I turned and faced him.
“Doctor,” I said, “you have been my good friend for many years, and I’ll always be grateful to you. If I have offended you or neglected you——”
“Neglected me. The conceit of the pup.”
“—or fallen short in my duty to you, or been thoughtless, I’m truly sorry. I’ve had so many happy times in this room that I’m not going away on unfriendly terms. I’m not going while you’re out with me like this.”
He said nothing at all. Encouraged, I stepped back into the room.
“Come on, Doctor. Fair do’s. You’ve said hard things about my girl, and told me I’m a bloody fool.”
“You are a bloody fool.”
“All right, maybe I am.” I sat down. “But that’s no reason for sending me away with a flea in my car.”
“I don’t take back a single word I said to you.” He tilted his head back, and glared at me belligerently. “If you like to stay after that, you can.”
I grinned at him. “I do like to stay,” I said: and for the next hour I sat there, talking to him, drawing him out, doing all in my power to make amends: for I had hurt him by not coming oftener to see him, I saw that. I’d forgotten how touchy and sensitive he was. Indeed, I’d forgotten everything.
He responded grudgingly, he delivered some of his old characteristic stabs of truculent wit, but I could not help seeing that his general state had worsened. He was drinking more, and his mood varied dangerously. Then, just as I was getting up to go, he softened, and said I should not go so soon: and I saw, incredulously, that he was lonely and frightened and did not want to be left alone. The instant I sat down again, he insulted me, in case I should dare to pity him. He grew very drunk, and begged me not to leave him. He tried to give Malvolio’s speech, but broke off in the middle.
“My memory’s leaky,” he said, “but I’ll have it again tomorrow”: and he looked at me anxiously.
“Of course you will,” I said.
“Your uncle knows his Shakespeare,” he said. “Though, mind you, he’s not word perfect, by any means. He makes mistakes.”
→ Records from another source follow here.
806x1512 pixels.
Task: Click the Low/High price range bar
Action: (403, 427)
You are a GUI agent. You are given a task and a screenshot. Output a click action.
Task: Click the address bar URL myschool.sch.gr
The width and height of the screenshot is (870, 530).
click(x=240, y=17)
“He’s very fond of it,” I said.
“We had a great time, that night you brought him here first. We spouted half the bloody Bard, between us. Why the hell didn’t you bring him here sooner?”
“I tried to, Doctor. But either he or you——”
“Ashamed of me, I suppose. Ashamed of me because I’m a boozer. Huh! Your uncle’s a boozer too. Let me tell you that, Mr. bloody gentleman Mangan.”
He slowly closed his eyes.
“’Acted like a gentleman’! God! Well. Don’t say I didn’t warn you.”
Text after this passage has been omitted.